§ **Problem to work on**: Beginning with the first entry, set down each one exactly as shown.

§ **Data to process**:
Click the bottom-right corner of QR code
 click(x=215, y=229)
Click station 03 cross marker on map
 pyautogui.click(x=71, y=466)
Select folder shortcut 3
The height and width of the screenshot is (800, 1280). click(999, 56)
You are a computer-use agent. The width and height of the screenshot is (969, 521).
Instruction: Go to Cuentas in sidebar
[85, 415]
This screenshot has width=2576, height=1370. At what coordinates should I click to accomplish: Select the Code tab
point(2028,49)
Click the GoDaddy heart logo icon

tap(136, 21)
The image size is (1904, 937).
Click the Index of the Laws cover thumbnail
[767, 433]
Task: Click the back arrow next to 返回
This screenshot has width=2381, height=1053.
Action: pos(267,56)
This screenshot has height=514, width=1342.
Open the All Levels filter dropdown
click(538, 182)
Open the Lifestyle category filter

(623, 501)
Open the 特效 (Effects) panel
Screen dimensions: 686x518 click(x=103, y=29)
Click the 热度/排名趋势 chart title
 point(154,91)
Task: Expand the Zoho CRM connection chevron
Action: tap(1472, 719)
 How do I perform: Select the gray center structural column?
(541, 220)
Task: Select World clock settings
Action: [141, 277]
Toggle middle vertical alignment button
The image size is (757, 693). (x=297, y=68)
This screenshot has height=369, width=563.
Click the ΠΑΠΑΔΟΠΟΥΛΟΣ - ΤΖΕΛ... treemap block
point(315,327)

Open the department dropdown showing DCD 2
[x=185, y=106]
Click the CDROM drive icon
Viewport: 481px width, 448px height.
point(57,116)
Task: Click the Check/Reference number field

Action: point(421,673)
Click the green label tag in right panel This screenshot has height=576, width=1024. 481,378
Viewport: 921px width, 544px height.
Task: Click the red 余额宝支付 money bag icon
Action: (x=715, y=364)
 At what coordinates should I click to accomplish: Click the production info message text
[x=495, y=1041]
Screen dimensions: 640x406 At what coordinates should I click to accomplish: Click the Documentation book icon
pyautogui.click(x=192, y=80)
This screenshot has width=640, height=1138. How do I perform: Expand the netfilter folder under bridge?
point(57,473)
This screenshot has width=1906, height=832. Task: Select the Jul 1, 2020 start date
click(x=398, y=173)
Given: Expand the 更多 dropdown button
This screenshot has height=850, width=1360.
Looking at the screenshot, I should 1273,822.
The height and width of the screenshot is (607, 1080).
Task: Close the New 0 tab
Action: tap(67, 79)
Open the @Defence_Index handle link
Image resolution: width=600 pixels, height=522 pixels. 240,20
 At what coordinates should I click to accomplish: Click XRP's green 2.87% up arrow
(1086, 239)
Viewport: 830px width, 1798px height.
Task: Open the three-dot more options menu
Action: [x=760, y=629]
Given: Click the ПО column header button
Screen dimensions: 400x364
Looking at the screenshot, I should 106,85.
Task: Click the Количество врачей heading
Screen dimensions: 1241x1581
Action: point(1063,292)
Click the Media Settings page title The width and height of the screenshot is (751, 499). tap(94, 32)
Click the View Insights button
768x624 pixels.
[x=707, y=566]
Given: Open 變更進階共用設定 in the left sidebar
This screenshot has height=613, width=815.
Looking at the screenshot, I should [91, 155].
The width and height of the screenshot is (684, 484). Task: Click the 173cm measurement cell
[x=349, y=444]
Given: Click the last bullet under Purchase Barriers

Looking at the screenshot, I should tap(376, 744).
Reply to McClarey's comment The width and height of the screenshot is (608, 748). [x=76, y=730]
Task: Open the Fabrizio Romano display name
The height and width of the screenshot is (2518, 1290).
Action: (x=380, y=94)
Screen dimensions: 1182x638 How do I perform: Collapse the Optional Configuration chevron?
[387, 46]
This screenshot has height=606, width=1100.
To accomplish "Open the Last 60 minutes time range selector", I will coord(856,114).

§ **Task answer**:
Click the bottom-right corner of QR code
 click(x=215, y=229)
Click station 03 cross marker on map
 pyautogui.click(x=71, y=466)
Select folder shortcut 3
The height and width of the screenshot is (800, 1280). click(999, 56)
You are a computer-use agent. The width and height of the screenshot is (969, 521).
Instruction: Go to Cuentas in sidebar
[85, 415]
This screenshot has width=2576, height=1370. At what coordinates should I click to accomplish: Select the Code tab
point(2028,49)
Click the GoDaddy heart logo icon

tap(136, 21)
The image size is (1904, 937).
Click the Index of the Laws cover thumbnail
[767, 433]
Task: Click the back arrow next to 返回
This screenshot has width=2381, height=1053.
Action: pos(267,56)
This screenshot has height=514, width=1342.
Open the All Levels filter dropdown
click(538, 182)
Open the Lifestyle category filter

(623, 501)
Open the 特效 (Effects) panel
Screen dimensions: 686x518 click(x=103, y=29)
Click the 热度/排名趋势 chart title
 point(154,91)
Task: Expand the Zoho CRM connection chevron
Action: tap(1472, 719)
 How do I perform: Select the gray center structural column?
(541, 220)
Task: Select World clock settings
Action: [141, 277]
Toggle middle vertical alignment button
The image size is (757, 693). (x=297, y=68)
This screenshot has height=369, width=563.
Click the ΠΑΠΑΔΟΠΟΥΛΟΣ - ΤΖΕΛ... treemap block
point(315,327)

Open the department dropdown showing DCD 2
[x=185, y=106]
Click the CDROM drive icon
Viewport: 481px width, 448px height.
point(57,116)
Task: Click the Check/Reference number field

Action: point(421,673)
Click the green label tag in right panel This screenshot has height=576, width=1024. 481,378
Viewport: 921px width, 544px height.
Task: Click the red 余额宝支付 money bag icon
Action: (x=715, y=364)
 At what coordinates should I click to accomplish: Click the production info message text
[x=495, y=1041]
Screen dimensions: 640x406 At what coordinates should I click to accomplish: Click the Documentation book icon
pyautogui.click(x=192, y=80)
This screenshot has width=640, height=1138. How do I perform: Expand the netfilter folder under bridge?
point(57,473)
This screenshot has width=1906, height=832. Task: Select the Jul 1, 2020 start date
click(x=398, y=173)
Given: Expand the 更多 dropdown button
This screenshot has height=850, width=1360.
Looking at the screenshot, I should 1273,822.
The height and width of the screenshot is (607, 1080).
Task: Close the New 0 tab
Action: tap(67, 79)
Open the @Defence_Index handle link
Image resolution: width=600 pixels, height=522 pixels. 240,20
 At what coordinates should I click to accomplish: Click XRP's green 2.87% up arrow
(1086, 239)
Viewport: 830px width, 1798px height.
Task: Open the three-dot more options menu
Action: [x=760, y=629]
Given: Click the ПО column header button
Screen dimensions: 400x364
Looking at the screenshot, I should 106,85.
Task: Click the Количество врачей heading
Screen dimensions: 1241x1581
Action: point(1063,292)
Click the Media Settings page title The width and height of the screenshot is (751, 499). tap(94, 32)
Click the View Insights button
768x624 pixels.
[x=707, y=566]
Given: Open 變更進階共用設定 in the left sidebar
This screenshot has height=613, width=815.
Looking at the screenshot, I should [91, 155].
The width and height of the screenshot is (684, 484). Task: Click the 173cm measurement cell
[x=349, y=444]
Given: Click the last bullet under Purchase Barriers

Looking at the screenshot, I should tap(376, 744).
Reply to McClarey's comment The width and height of the screenshot is (608, 748). [x=76, y=730]
Task: Open the Fabrizio Romano display name
The height and width of the screenshot is (2518, 1290).
Action: (x=380, y=94)
Screen dimensions: 1182x638 How do I perform: Collapse the Optional Configuration chevron?
[387, 46]
This screenshot has height=606, width=1100.
To accomplish "Open the Last 60 minutes time range selector", I will coord(856,114).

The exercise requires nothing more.